# Which findmax implementation is the fastest? 

Julia has its own findmax function. However during the testing it seems a bit slow. So this notebook is tries to find the fastest implementation. 

I am using JULIA_NUM_THREADS=16 to see if multithreading can help speeding it up. 

In [15]:
using Base.Threads 

In [16]:
# This function uses purely julia findmax. It does not take advantage of multithreading.
function findmax_v1(lod::AbstractArray{<:Real,2}, dims::Int)
    res = findmax(lod, dims=dims)
    # get the first element, which is the max of the first dimension, and turn it into a column
    max = res[1]
    # get the second element, which is the cartisian index, and only get the first index of the tuple(cartisian index), and turn it into column
    maxidx = getindex.(res[2], 2)
    return hcat(maxidx, max)
end


findmax_v1 (generic function with 1 method)

In [42]:
# This function uses fused approach. Multhreading implemented at top level. 
function findmax_v2(lod::AbstractArray{<:Real,2}, dims::Int)
    arraydim = 0 
    if dims == 1
        arraydim = 2
    else
        arraydim = 1
    end
    max_array = Array{typeof(lod[1,1]),2}(undef, size(lod, arraydim), 2)
    Threads.@threads for i in 1:size(lod, arraydim)
        if dims == 1 
            (max, index) = findmax(lod[:, i])
        elseif dims == 2
            (max, index) = findmax(lod[i, :])
        else 
            error("dims must be 1 or 2")
        end
        max_array[i,1] = convert(typeof(lod[1,1]), index)
        max_array[i,2] = max
    end
end

findmax_v2 (generic function with 1 method)

In [18]:
# This function is purely hand written, a good old nested for loop. It only findmax across dim=2
function findmax_v3(lod::AbstractArray{<:Real,2})
    max_array = Array{typeof(lod[1,1]),2}(undef, size(lod)[1], 2)
    Threads.@threads for i in 1:size(lod)[1]
        # for i in 1:size(lod)[1]
        temp = lod[i, 1]
        idx = 1
        for j in 2:size(lod)[2]
            if temp < lod[i,j]
                temp = lod[i,j]
                idx = j
            end
        end
        max_array[i,1] = idx
        max_array[i,2] = temp
    end
    return max_array
end

findmax_v3 (generic function with 1 method)

In [19]:
a = rand(20000, 10000);

In [55]:
@time v1 = findmax_v1(a,2)
@time v2 = findmax_v2(a,2)
@time v3 = findmax_v3(a);

  0.895861 seconds (13 allocations: 937.906 KiB)
  0.410285 seconds (40.20 k allocations: 1.492 GiB)
  0.125187 seconds (198 allocations: 333.672 KiB)


### findmax_v4 
this version uses Distributed package rather than Threads. It is equivalent to findmax_v2, only difference is findmax_v2 uses Threads.@threads

In [57]:
using Distributed
using SharedArrays
# addprocs(16)
res = SharedArray{Float64}(size(a,1), 2)
@everywhere using Distributed   
nprocs()

17

In [59]:
s = time_ns()
@sync @distributed for row = 1:size(a,1)
    res[row,1] = findmax(a[row, :])[2]# Index
    res[row,2] = findmax(a[row, :])[1]# Max
end
e = time_ns()
println("distributed takes $((e-s)*0.000000001) seconds")
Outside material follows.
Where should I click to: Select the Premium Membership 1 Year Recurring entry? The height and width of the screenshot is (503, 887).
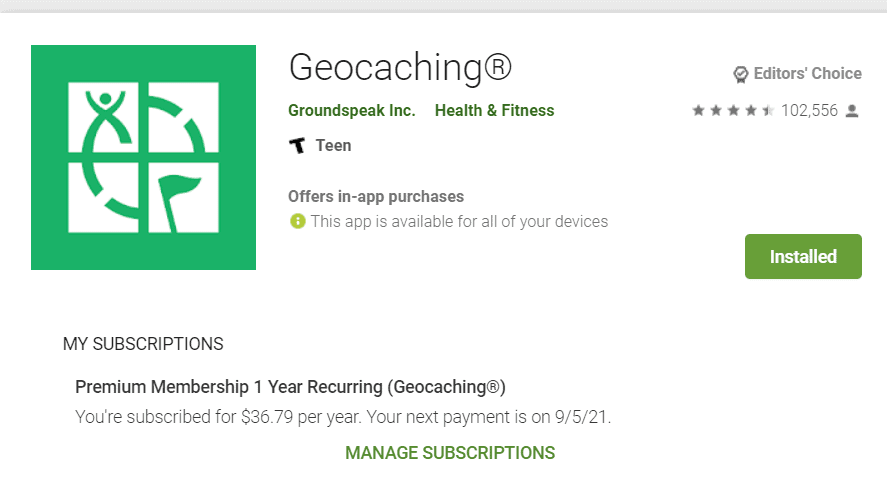[x=290, y=386]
distributed takes 0.729388303 seconds


# comparing speed across rows ( column major access)
This compares @threads and @distributed on row major access.( memory access pattern is inefficient since Julia is using column major). 

In [60]:
res = SharedArray{Float64}(size(a,2), 2)
@everywhere using Distributed   
nprocs()
s = time_ns()
@sync @distributed for col = 1:size(a,2)
    res[col,1] = findmax(a[:, col])[2]# Index
    res[col,2] = findmax(a[:, col])[1]# Max
end
e = time_ns()
println("distributed takes $((e-s)*0.000000001) seconds")
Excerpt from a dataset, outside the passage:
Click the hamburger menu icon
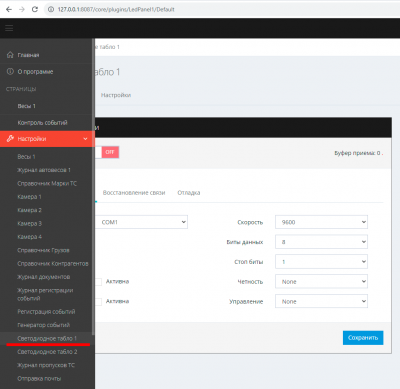The width and height of the screenshot is (400, 389). pyautogui.click(x=9, y=28)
distributed takes 0.33528427 seconds


In [61]:
@time v1 = findmax_v1(a,1)
@time v2 = findmax_v2(a,1)

  0.828353 seconds (8 allocations: 469.062 KiB)
  0.270993 seconds (20.20 k allocations: 1.491 GiB)


# Conclusion:

The conclusion is the the hand written nested for loop wins when using 16 threads.